**Work instructions**
All entries are to be quoted exactly; the images stay out of the copy.

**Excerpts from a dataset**
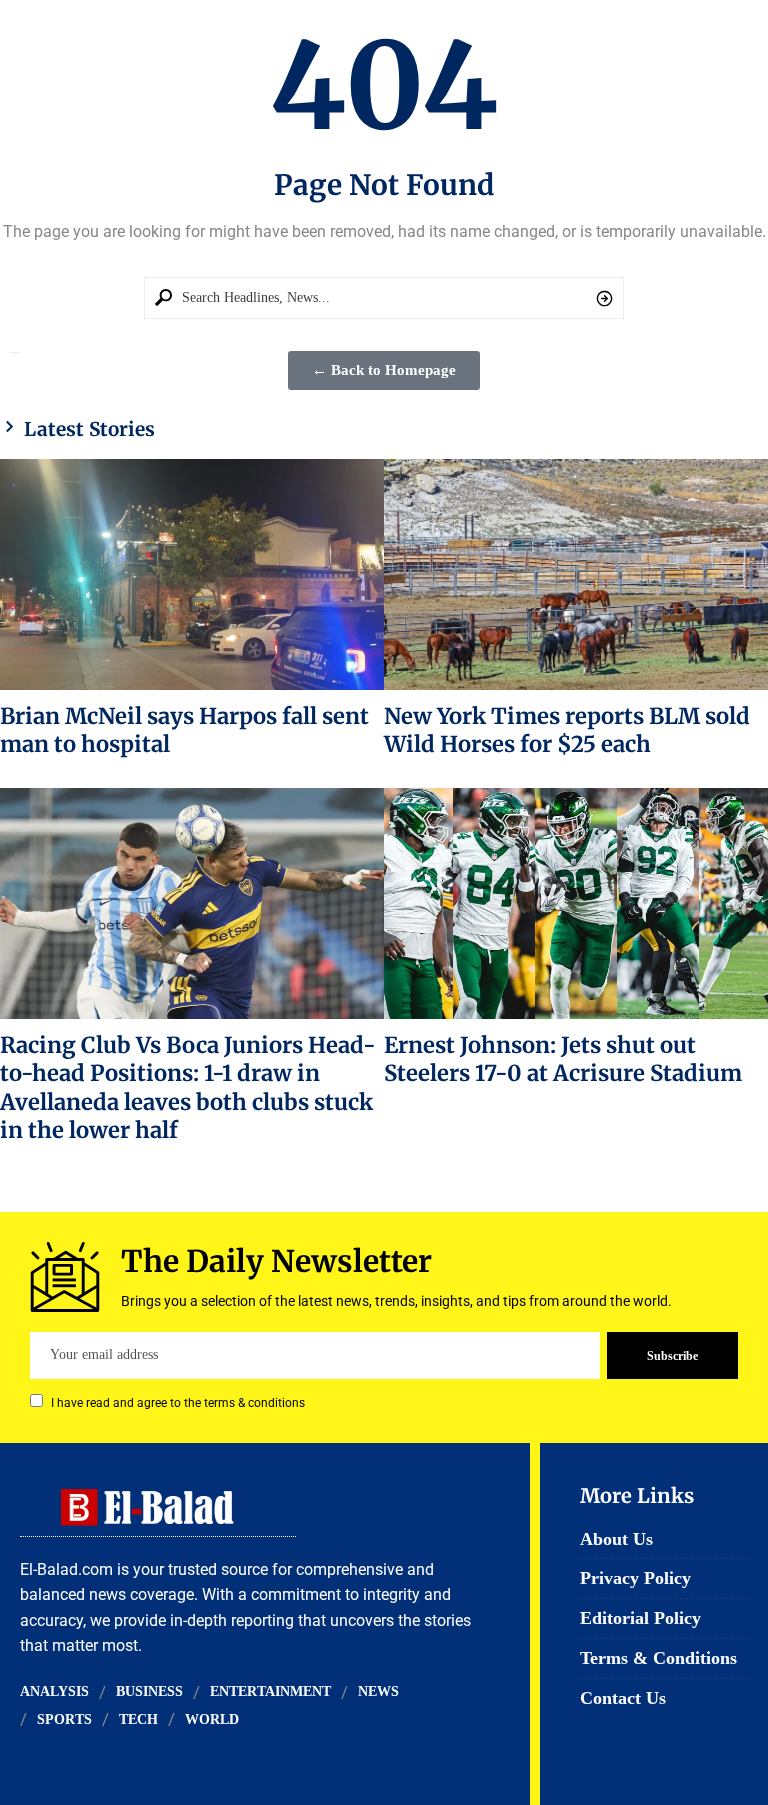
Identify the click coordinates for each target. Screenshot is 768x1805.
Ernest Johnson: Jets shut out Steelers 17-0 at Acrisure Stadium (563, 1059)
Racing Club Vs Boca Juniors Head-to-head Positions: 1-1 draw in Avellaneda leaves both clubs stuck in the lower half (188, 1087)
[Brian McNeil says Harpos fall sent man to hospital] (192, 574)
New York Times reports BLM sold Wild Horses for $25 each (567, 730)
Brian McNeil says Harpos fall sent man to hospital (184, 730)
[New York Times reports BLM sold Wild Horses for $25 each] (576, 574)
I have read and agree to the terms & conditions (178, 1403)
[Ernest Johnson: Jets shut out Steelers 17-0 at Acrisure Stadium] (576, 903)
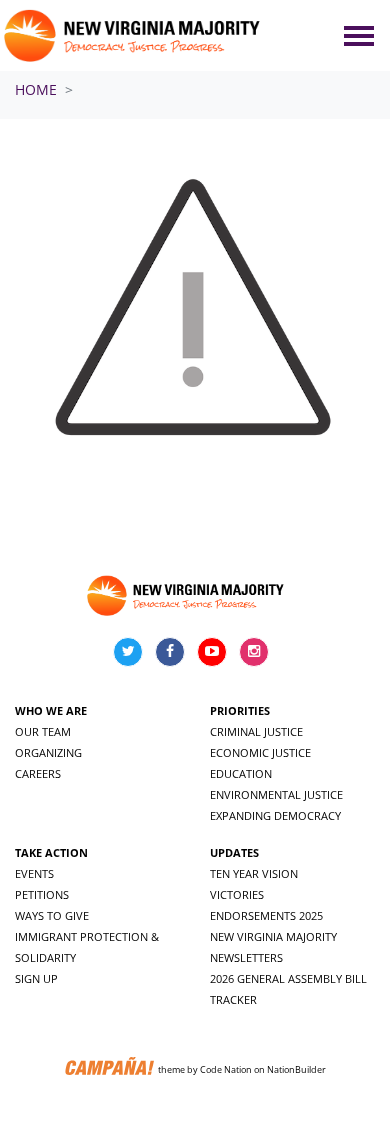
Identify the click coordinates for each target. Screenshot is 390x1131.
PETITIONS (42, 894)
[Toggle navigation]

**Exercise response**
Identify the click coordinates for each target. Screenshot is 768x1805.
Ernest Johnson: Jets shut out Steelers 17-0 at Acrisure Stadium (563, 1059)
Racing Club Vs Boca Juniors Head-to-head Positions: 1-1 draw in Avellaneda leaves both clubs stuck in the lower half (188, 1087)
[Brian McNeil says Harpos fall sent man to hospital] (192, 574)
New York Times reports BLM sold Wild Horses for $25 each (567, 730)
Brian McNeil says Harpos fall sent man to hospital (184, 730)
[New York Times reports BLM sold Wild Horses for $25 each] (576, 574)
I have read and agree to the terms & conditions (178, 1403)
[Ernest Johnson: Jets shut out Steelers 17-0 at Acrisure Stadium] (576, 903)
Identify the click coordinates for each target. Screenshot is 390x1131.
PETITIONS (42, 894)
[Toggle navigation]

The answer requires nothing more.